The NEC is also demanding that a housing allowance offer totaling Sh29 billion be put on the table. Before our teachers can commute to work, they must come from somewhere. And the constitution guarantees them that right,” Nzili said.

And although President Uhuru Kenyatta declined KNUT’s housing demands with the explanation that they are already harmonised with those of other civil servants, Nzili was adamant that their demand must be met before teachers resume teaching.

“Read the Industrial Court order issued two weeks ago. Our negotiations are to be based Legal Notice 534 of 1997 and Legal Notice 16 of 2003. The harmonisation demands were made by KUPPET and that is not our concern,” he said.

The President on Friday told editors at a State House meeting that his administration will not be intimidated to implement the teachers pay deal signed in 1997 in full because he was not in power at the time.
“We will not respond to what the President said, it must be separated from our negotiations,” Nzili said when asked to comment on the president’s statement.
Sossion and Nzili have dismissed as rumours accusations that the union had called the strike under the influence of the opposition.

“We get our instructions from our over 270,000 members. This is not a ping-pong game,” they said.

The strike enters the 21st day tomorrow as KNUT and the government maintained their hard line positions.

Officials of the Kenya Union of Post Primary Education Teachers (KUPPET), whose members were also on strike, on Sunday said salary arrears for June which had been withheld by the government had been released and sent to members’ respective banks.
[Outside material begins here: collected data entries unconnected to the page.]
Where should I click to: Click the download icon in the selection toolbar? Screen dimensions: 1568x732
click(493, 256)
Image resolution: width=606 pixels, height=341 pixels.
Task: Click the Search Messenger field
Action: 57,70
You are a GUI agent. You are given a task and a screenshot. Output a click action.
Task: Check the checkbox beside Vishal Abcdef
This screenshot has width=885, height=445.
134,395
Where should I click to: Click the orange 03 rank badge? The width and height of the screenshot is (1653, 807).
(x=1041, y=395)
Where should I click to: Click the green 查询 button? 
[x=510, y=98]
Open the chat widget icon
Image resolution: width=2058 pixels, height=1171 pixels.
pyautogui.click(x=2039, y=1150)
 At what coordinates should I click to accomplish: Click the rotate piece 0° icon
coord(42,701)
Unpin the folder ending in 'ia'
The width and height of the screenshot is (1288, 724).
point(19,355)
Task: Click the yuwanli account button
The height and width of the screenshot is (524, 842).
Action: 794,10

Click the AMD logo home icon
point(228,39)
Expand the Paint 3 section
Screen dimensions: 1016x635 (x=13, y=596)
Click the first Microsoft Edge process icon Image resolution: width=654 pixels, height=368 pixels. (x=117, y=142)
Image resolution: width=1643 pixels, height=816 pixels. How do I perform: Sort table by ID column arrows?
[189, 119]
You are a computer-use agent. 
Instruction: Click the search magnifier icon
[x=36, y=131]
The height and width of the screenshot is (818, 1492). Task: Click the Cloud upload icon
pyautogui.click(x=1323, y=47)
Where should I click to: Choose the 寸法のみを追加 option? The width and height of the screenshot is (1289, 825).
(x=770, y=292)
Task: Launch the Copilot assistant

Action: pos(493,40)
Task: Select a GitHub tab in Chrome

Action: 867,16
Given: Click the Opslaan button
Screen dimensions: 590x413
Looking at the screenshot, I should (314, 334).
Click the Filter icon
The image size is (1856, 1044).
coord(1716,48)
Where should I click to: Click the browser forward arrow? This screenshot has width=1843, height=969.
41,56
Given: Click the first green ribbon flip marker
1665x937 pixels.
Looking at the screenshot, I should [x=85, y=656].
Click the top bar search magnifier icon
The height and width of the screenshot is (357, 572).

The union’s Secretary General Akello Misori urged KNUT officials to accept the offer given to them by the government to enable their members resume teaching.

““The KNUT officials should sit with the commission and seek to increase amounts on the allowances like the housing allowance that we were offered,” Misori said.

Nzili hit back at KUPPET, branding them as sell outs and accused them of diminishing the bargaining power of the teaching fraternity as a whole.

“When parliamentarians push for higher pay they do so as a whole. Even if you attack two snakes that were fighting, you will not be able to tell which one bit you. It’s the law of nature,” Nzili said.

The union officials and the Teachers Service Commission (TSC) were expected back in the Industrial Court on Monday morning to report back to Justice Linnet Ndolo on the progress of their negotiations.